What You Need to Know
- This will be among the most watched of FOMC meetings — possibly “the most important Fed meeting in Jay Powell’s career,” billionaire investor Paul Tudor Jones said on CNBC.
- Wall Street’s focus will be on the “dot plot,” which shows policymakers’ projections of the target interest rate.
- Powell's current four-year term as chair ends in February, and Biden is expected to offer him another term.
With inflation and economic growth accelerating this year, Federal Reserve Chair Jerome Powell and his colleagues may consider moving up a discussion on scaling back monetary stimulus and penciling in a first interest rate hike as soon as 2023.
The Federal Open Market Committee is all but certain to hold interest rates near zero at the conclusion of a two-day policy meeting Wednesday, and repeat a vow to keep buying bonds at the current $120 billion monthly pace.
The panel will release a statement and quarterly economic forecasts at 2 p.m. in Washington, and Powell will hold a press briefing 30 minutes later.
“I think what we will hear from Chair Powell is that they have sort of agreed that it will be prudent to start those conversations in coming meetings,” said Julia Coronado, a former Fed economist and president of MacroPolicy Perspectives. “Depending on the next couple of jobs reports, it could happen as soon as July that they start these conversations.”
This will be among the most watched of FOMC meetings — possibly “the most important Fed meeting in Jay Powell’s career,” billionaire investor Paul Tudor Jones said on CNBC, with inflation accelerating and the job market tightening.
Wall Street’s initial focus will be on the FOMC’s “dot plot,” which graphically displays policy makers’ projections of the target interest rate. Seven of 18 officials in March penciled in a 2023 rate hike, meaning that if three adjust their dots higher it would bring liftoff forward into that year.
The committee is likely to bump up its rate forecast, though it’s a very close call, according to economists surveyed by Bloomberg.
The FOMC may raise its economic growth forecast for 2021 to 6.6% and its inflation outlook to 2.7%, while looking for an unemployment rate of 4.7%, which is a slower pace of improvement than seen in March.

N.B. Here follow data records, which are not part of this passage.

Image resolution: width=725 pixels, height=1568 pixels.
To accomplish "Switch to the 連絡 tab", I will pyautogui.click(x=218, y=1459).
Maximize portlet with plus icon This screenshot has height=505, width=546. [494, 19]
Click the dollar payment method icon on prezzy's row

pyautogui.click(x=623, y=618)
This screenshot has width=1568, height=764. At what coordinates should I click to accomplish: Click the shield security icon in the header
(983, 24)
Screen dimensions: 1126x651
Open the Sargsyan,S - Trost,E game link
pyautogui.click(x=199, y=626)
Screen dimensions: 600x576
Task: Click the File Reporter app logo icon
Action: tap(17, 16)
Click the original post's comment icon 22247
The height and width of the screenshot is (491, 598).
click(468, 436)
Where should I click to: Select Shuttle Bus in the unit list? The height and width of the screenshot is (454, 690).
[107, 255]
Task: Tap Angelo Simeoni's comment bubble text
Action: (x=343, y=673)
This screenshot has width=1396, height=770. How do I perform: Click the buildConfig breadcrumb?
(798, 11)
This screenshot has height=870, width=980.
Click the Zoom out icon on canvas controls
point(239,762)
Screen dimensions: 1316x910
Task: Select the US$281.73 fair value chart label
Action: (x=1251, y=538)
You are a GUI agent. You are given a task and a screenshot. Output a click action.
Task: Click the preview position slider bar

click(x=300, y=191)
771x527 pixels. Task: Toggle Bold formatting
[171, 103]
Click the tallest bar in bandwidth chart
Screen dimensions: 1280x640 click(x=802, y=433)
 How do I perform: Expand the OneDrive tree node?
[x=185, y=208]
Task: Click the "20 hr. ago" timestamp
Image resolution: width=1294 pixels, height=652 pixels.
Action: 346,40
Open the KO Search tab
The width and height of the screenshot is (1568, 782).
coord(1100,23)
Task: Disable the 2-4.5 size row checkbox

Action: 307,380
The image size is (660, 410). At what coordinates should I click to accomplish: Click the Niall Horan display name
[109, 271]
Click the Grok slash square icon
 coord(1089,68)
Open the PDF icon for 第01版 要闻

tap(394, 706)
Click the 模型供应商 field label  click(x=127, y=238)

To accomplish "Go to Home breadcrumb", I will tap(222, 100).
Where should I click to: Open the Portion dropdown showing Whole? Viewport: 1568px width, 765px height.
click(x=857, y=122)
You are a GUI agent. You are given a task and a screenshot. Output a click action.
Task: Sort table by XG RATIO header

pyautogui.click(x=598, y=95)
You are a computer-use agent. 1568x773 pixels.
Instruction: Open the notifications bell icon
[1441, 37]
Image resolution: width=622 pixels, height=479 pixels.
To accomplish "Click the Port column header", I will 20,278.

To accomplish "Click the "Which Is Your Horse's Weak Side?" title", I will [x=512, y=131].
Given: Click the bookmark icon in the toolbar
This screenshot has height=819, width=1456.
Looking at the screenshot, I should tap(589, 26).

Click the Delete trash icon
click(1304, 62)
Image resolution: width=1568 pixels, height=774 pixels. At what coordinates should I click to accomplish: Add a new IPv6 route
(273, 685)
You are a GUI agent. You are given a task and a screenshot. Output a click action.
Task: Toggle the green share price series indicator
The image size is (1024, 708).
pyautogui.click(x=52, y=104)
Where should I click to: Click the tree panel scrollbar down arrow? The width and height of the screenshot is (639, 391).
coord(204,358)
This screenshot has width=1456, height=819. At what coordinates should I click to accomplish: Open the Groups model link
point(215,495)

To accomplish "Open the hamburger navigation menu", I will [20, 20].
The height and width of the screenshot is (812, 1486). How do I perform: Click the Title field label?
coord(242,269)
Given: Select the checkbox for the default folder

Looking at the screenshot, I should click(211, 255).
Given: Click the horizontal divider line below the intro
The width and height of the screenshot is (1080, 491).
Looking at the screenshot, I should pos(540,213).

“Investors will look first at the dot plot,” said Joseph Lavorgna, Natixis chief economist for the Americas. “I would guess the dot plot becomes a little more hawkish as the committee will be looking at higher inflation and higher GDP forecasts for this year and next year. The median is likely to move up.”
Powell and his colleagues have described inflation’s recent surge as transitory, the result of reopening the economy in the wake of Covid-19 and supply disruptions.
The 2022 and 2023 inflation forecasts are likely to be closely watched to see if they confirm the central bank continues to view price issues as temporary.
“We expect the Federal Reserve to keep interest rates on hold and maintain its assessment of the recent inflation surge as ‘transitory.’ Policymakers remain committed to achieving their dual-mandate targets, with emphasis on full employment. Both interest rates and asset purchases will remain steady, even though the outlook has improved,” said Tom Orlik, chief economist in an FOMC statement.